Exacerbated ischemic brain damage in type 2 diabetes via methylglyoxal-mediated miR-148a-3p decline.

BACKGROUND

Although microvascular dysfunction is a widespread phenomenon in type 2 diabetes (T2D) and is recognized as a main cause of T2D-aggravated ischemic stroke injury, the underlying mechanisms by which T2D-mediated exacerbation of cerebral damage after ischemic stroke is still largely uncharacterized. Here, we found that methylglyoxal-mediated miR-148a-3p decline can trigger blood-brain barrier dysfunction, thereby exacerbating cerebrovascular injury in diabetic stroke.

METHODS

Using T2D models generated with streptozotocin plus a high-fat diet or db/db mice, and then inducing focal ischemic stroke through middle cerebral artery occlusion and reperfusion (MCAO/R), we established a diabetic stroke mouse model.
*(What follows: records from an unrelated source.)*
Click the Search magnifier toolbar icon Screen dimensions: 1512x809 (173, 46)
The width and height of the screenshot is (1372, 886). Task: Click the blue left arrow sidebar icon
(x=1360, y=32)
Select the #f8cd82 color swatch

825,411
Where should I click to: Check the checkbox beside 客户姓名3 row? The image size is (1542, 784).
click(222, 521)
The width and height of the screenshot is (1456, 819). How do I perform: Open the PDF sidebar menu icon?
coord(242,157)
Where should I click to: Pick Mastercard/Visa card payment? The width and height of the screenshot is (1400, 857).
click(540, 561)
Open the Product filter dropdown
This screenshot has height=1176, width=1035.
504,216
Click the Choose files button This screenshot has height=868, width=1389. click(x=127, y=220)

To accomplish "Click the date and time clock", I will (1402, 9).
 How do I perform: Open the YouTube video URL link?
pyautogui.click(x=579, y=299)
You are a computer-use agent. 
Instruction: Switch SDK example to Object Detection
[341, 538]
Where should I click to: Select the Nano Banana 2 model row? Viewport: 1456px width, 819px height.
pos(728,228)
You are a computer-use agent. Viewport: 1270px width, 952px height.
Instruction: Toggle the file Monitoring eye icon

RNA-sequencing was applied to identify the differentially expressed miRNAs in peri-cerebral infarction of diabetic stroke mice. RT-qPCR confirmed the potential miRNA in the plasma of ischemic stroke patients with or without T2D. Fluorescence in situ hybridization was used to image the localization of the miRNA. Brain pathology was analyzed using magnetic resonance imaging, laser-Doppler flowmetry, and transmission electron microscope in diabetic stroke mice. Immunofluorescence and immunoblotting were performed to elucidate the molecular mechanisms.

RESULTS

miR-148a-3p level was downregulated in the peri-infarct cortex of stroke mice and this downregulation was even more enhanced in diabetic stroke mice. A similar decrease in miR-148a-3p expression was also confirmed in the plasma of ischemic stroke patients with T2D compared to patients with ischemic stroke only. This miR-148a-3p downregulation intensified the severity of BBB damage, infarct size, and neurological function impairment caused by stroke. Notably, the reduction in miR-148a-3p levels was primarily triggered by methylglyoxal, a toxic byproduct of glucose metabolism commonly associated with T2D. Furthermore, methylglyoxal somewhat replicated the influence of T2D in exacerbating BBB damage and increasing infarct size caused by ischemia. Mechanistically, we found that downregulation of miR-148a-3p de-repressed SMAD2 and activated matrix metalloproteinase 9 signaling pathway, promoting blood-brain barrier impairment, and exacerbating the cerebral ischemic injury.

CONCLUSIONS

Blood-brain barrier damage caused by methylglyoxal-mediated miR-148a-3p downregulation may provide a novel target for the therapeutic intervention for the treatment of stroke patients with diabetes.